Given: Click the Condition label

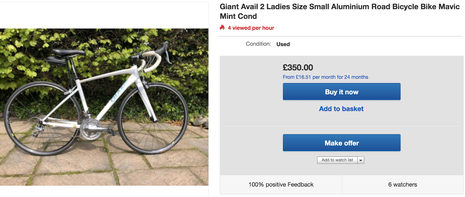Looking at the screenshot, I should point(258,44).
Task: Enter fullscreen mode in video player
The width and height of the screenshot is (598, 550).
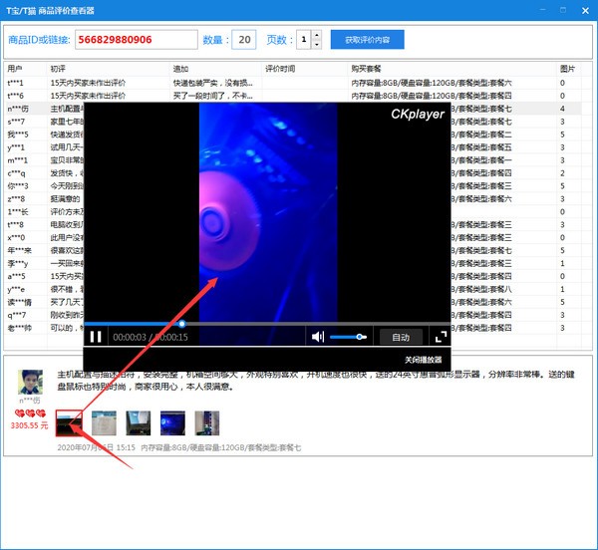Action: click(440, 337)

▬▬▬

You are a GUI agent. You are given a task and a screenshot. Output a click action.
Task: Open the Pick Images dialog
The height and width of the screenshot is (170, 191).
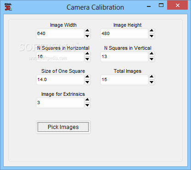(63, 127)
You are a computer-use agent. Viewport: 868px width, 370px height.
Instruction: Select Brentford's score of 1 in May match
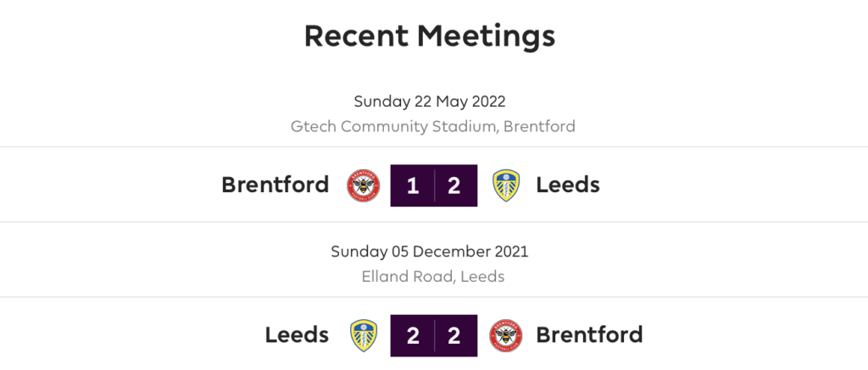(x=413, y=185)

▬▬▬

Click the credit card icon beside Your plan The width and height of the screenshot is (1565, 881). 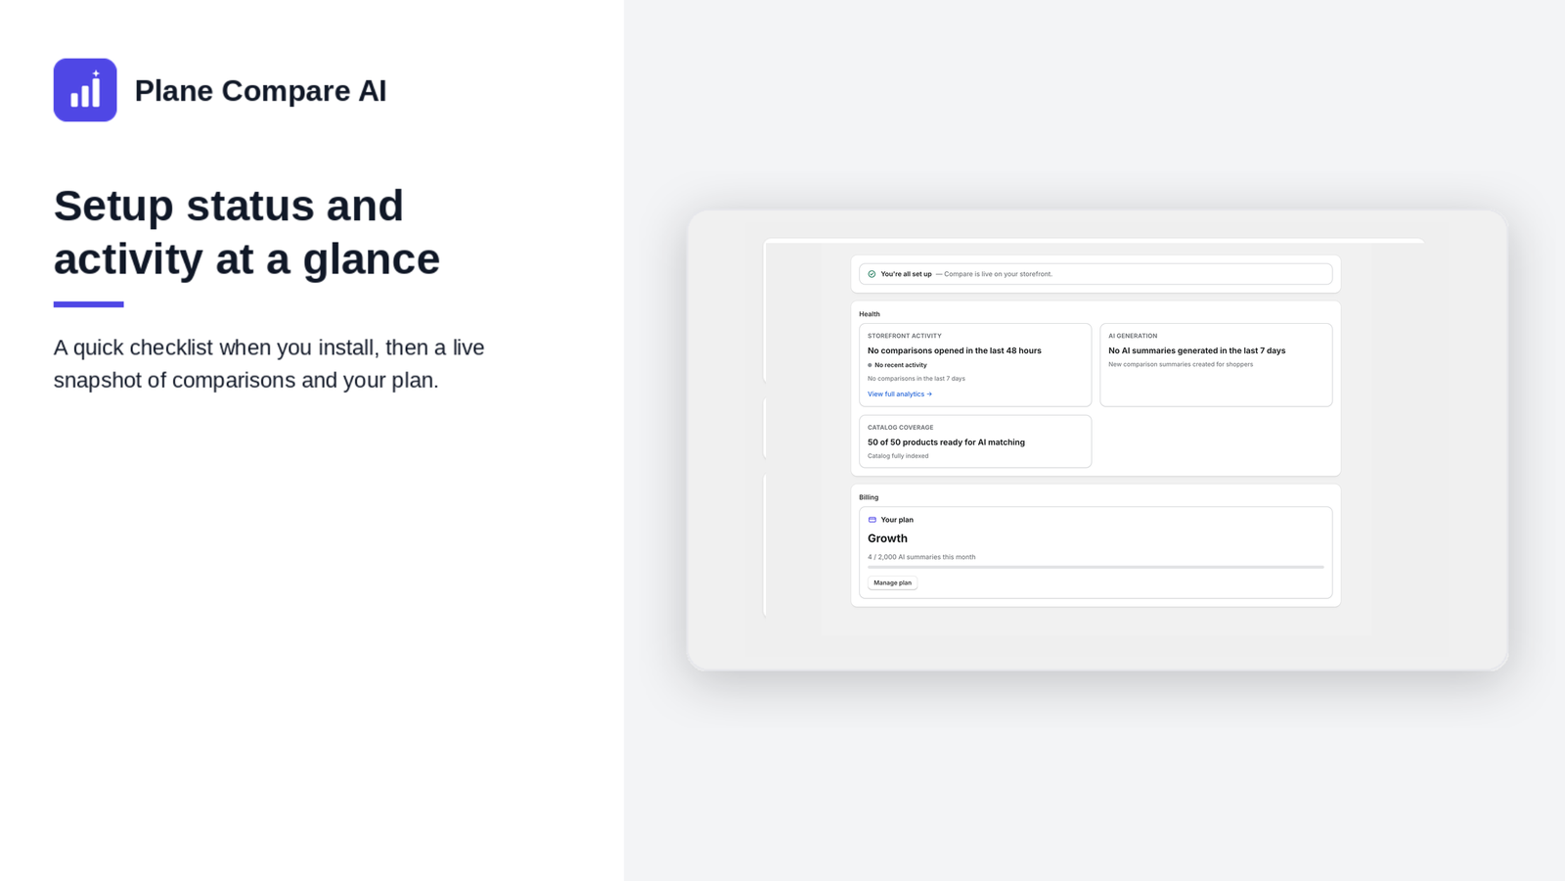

▬▬▬

• **TASK TO COMPLETE**
Find the count of lines in the data above where the word "agent" occurs, and write down only that count.

• **ANSWER TO THIS TASK**
2